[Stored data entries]

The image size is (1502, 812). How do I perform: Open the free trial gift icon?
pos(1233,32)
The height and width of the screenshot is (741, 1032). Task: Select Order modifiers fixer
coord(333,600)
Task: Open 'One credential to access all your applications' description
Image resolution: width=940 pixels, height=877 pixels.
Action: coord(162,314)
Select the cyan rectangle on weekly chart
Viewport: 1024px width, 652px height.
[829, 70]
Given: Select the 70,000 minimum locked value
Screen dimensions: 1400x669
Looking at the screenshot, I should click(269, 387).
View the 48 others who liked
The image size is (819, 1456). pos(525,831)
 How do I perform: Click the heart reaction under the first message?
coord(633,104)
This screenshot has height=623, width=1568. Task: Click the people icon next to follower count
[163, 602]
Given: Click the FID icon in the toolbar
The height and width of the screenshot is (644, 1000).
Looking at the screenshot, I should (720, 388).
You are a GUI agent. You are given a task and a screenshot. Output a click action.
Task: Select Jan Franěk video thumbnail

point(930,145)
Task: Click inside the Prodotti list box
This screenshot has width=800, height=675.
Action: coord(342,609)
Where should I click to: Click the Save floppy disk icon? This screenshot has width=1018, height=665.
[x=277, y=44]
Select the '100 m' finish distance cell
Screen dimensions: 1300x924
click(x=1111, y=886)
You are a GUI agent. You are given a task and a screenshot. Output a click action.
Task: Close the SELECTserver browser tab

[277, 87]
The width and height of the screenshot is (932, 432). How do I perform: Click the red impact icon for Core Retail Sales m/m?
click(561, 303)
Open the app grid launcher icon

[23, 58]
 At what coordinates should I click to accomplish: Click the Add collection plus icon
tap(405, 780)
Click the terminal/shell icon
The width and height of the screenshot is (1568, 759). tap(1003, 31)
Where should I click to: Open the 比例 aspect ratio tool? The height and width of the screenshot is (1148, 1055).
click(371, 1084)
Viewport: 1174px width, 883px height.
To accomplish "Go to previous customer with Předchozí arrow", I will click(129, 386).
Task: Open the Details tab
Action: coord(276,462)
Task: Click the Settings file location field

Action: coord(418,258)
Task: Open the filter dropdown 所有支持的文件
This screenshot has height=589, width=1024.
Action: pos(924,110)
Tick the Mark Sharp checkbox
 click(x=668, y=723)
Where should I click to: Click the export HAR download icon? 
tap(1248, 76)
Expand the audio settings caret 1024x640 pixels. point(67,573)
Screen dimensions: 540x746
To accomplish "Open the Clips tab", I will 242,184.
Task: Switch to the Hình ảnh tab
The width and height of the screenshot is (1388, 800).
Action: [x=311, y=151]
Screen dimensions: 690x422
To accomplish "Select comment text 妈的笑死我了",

◆ **WORK REQUEST**:
Repeat the data verbatim, line after line, leaving nothing out.

◆ **RESPONSE AREA**:
The image size is (1502, 812). How do I perform: Open the free trial gift icon?
pos(1233,32)
The height and width of the screenshot is (741, 1032). Task: Select Order modifiers fixer
coord(333,600)
Task: Open 'One credential to access all your applications' description
Image resolution: width=940 pixels, height=877 pixels.
Action: coord(162,314)
Select the cyan rectangle on weekly chart
Viewport: 1024px width, 652px height.
[829, 70]
Given: Select the 70,000 minimum locked value
Screen dimensions: 1400x669
Looking at the screenshot, I should click(269, 387).
View the 48 others who liked
The image size is (819, 1456). pos(525,831)
 How do I perform: Click the heart reaction under the first message?
coord(633,104)
This screenshot has height=623, width=1568. Task: Click the people icon next to follower count
[163, 602]
Given: Click the FID icon in the toolbar
The height and width of the screenshot is (644, 1000).
Looking at the screenshot, I should (720, 388).
You are a GUI agent. You are given a task and a screenshot. Output a click action.
Task: Select Jan Franěk video thumbnail

point(930,145)
Task: Click inside the Prodotti list box
This screenshot has width=800, height=675.
Action: coord(342,609)
Where should I click to: Click the Save floppy disk icon? This screenshot has width=1018, height=665.
[x=277, y=44]
Select the '100 m' finish distance cell
Screen dimensions: 1300x924
click(x=1111, y=886)
You are a GUI agent. You are given a task and a screenshot. Output a click action.
Task: Close the SELECTserver browser tab

[277, 87]
The width and height of the screenshot is (932, 432). How do I perform: Click the red impact icon for Core Retail Sales m/m?
click(561, 303)
Open the app grid launcher icon

[23, 58]
 At what coordinates should I click to accomplish: Click the Add collection plus icon
tap(405, 780)
Click the terminal/shell icon
The width and height of the screenshot is (1568, 759). tap(1003, 31)
Where should I click to: Open the 比例 aspect ratio tool? The height and width of the screenshot is (1148, 1055).
click(371, 1084)
Viewport: 1174px width, 883px height.
To accomplish "Go to previous customer with Předchozí arrow", I will click(129, 386).
Task: Open the Details tab
Action: coord(276,462)
Task: Click the Settings file location field

Action: coord(418,258)
Task: Open the filter dropdown 所有支持的文件
This screenshot has height=589, width=1024.
Action: pos(924,110)
Tick the Mark Sharp checkbox
 click(x=668, y=723)
Where should I click to: Click the export HAR download icon? 
tap(1248, 76)
Expand the audio settings caret 1024x640 pixels. point(67,573)
Screen dimensions: 540x746
To accomplish "Open the Clips tab", I will 242,184.
Task: Switch to the Hình ảnh tab
The width and height of the screenshot is (1388, 800).
Action: [x=311, y=151]
Screen dimensions: 690x422
To accomplish "Select comment text 妈的笑死我了",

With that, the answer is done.